**Provided data:**
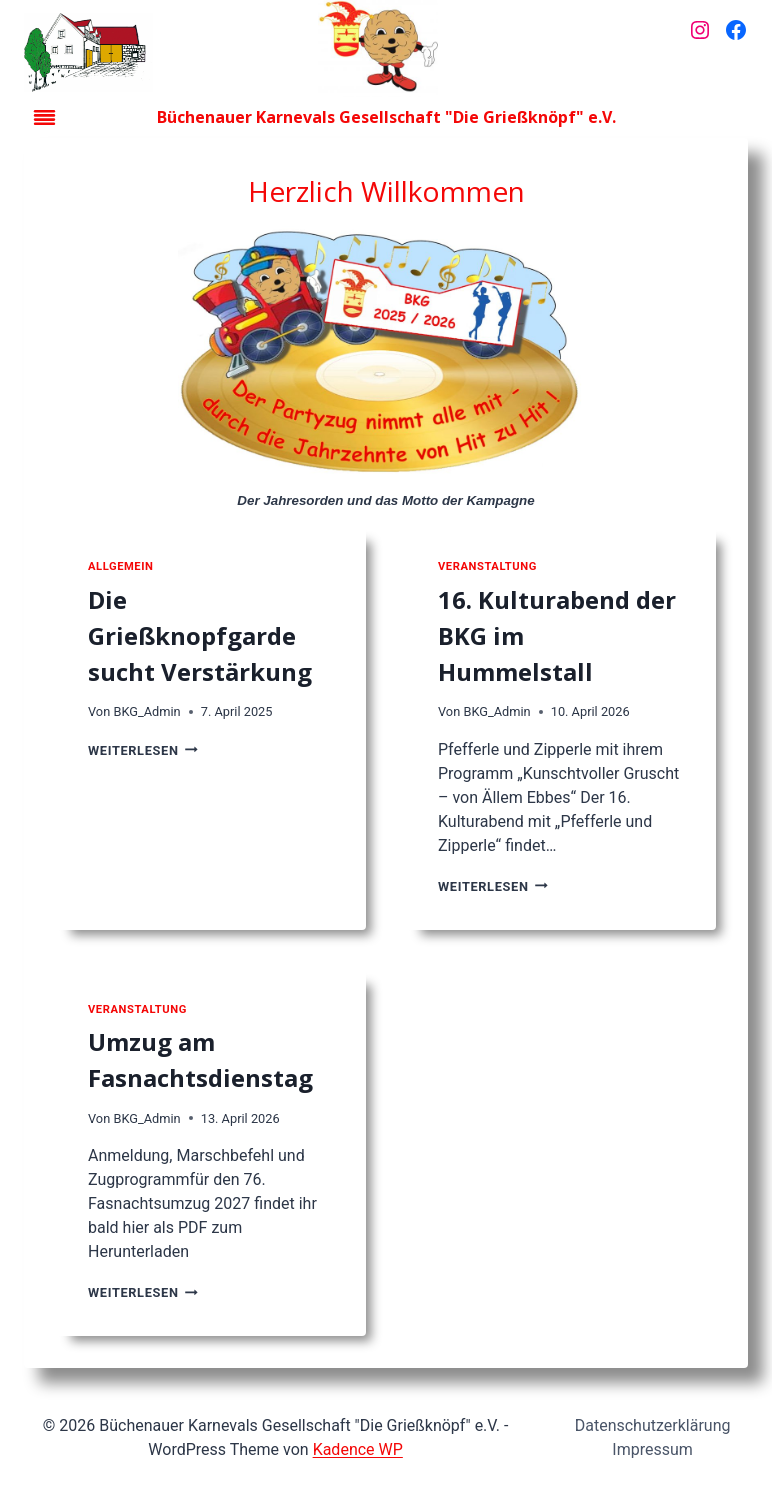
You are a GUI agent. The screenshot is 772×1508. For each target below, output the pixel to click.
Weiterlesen (143, 750)
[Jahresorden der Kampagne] (386, 355)
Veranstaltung (487, 566)
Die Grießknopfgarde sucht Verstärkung (200, 635)
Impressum (652, 1449)
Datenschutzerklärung (653, 1425)
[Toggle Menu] (44, 117)
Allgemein (120, 566)
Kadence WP (358, 1449)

**Task prompt:** Can you copy out all of the items above word for word, leaving out the picture?

**Solution to the problem:**
You are a GUI agent. The screenshot is 772×1508. For each target below, output the pixel to click.
Weiterlesen (143, 750)
[Jahresorden der Kampagne] (386, 355)
Veranstaltung (487, 566)
Die Grießknopfgarde sucht Verstärkung (200, 635)
Impressum (652, 1449)
Datenschutzerklärung (653, 1425)
[Toggle Menu] (44, 117)
Allgemein (120, 566)
Kadence WP (358, 1449)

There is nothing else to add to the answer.